> **Consigne**: Relevez, dans leur ordre d'apparition, tous les mots de la section du document ci-dessous qui se terminent par « -iste » ou « -istes ».

Elles élargissent encore de cette façon les typologies classiques fondées sur la seule opposition de la légitimité par les fondements (input legitimacy) et de la légitimité par les résultats (output legitimacy4). Cette distinction a certes son utilité : elle rappelle que la façon dont sont appréciées les actions des gouvernants entre en ligne de compte dans le jugement que portent sur eux les citoyens (et elle suggère que des instances non élues peuvent être reconnues comme légitimes pourvu qu’elles contribuent à la production de ce qui est reconnu comme socialement utile5). Mais notre propos est plus large puisqu’il s’agit de considérer la légitimité propre des institutions. Cela conduit également à ne pas se satisfaire d’une perspective procéduraliste comme celle que développe Habermas. Ce dernier s’efforce lui aussi de dépasser les approches substantialistes de la démocratie, invitant à considérer la volonté générale dans les termes d’une dissémination discursive6. Mais il continue néanmoins à s’inscrire dans une vision moniste de la souveraineté populaire. Il ne fait que transférer le siège de cette souveraineté d’un corps social ayant sa consistance intrinsèque à un espace communicationnel diffus. Dans notre perspective, la redéfinition de la légitimité procède d’une déconstruction et d’une redistribution de l’idée de généralité sociale, conduisant à en pluraliser radicalement les formes. Elle suggère qu’il y a plusieurs manières d’agir ou de parler « au nom de la société » et d’être représentatif. Les trois nouvelles légitimités font pour cela système, se complétant pour définir de façon plus exigeante l’idéal démocratique.

> **Extrait de données**:
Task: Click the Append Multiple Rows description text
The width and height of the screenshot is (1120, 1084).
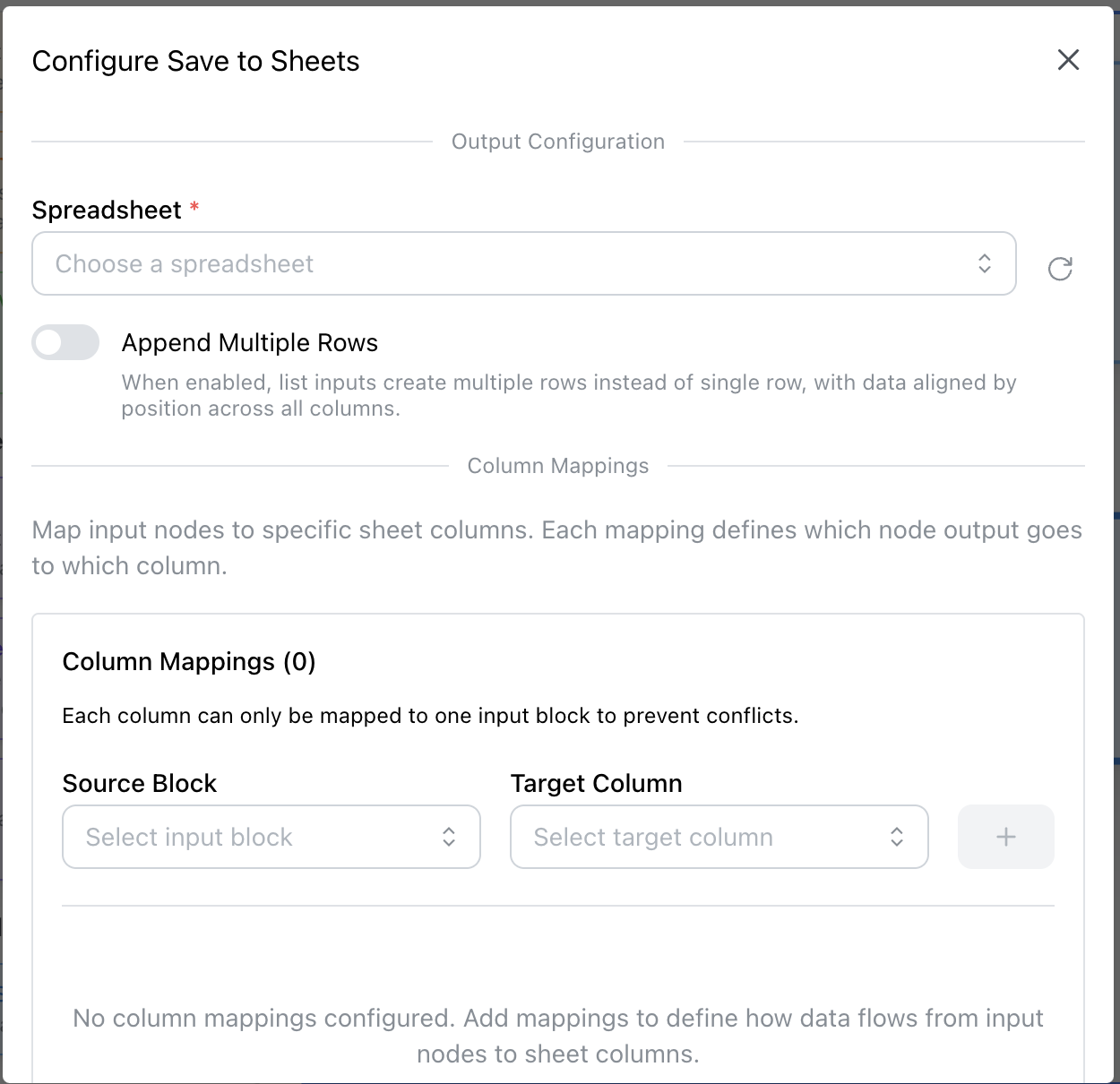Action: 569,395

> **Tâche terminée**: procéduraliste, substantialistes, moniste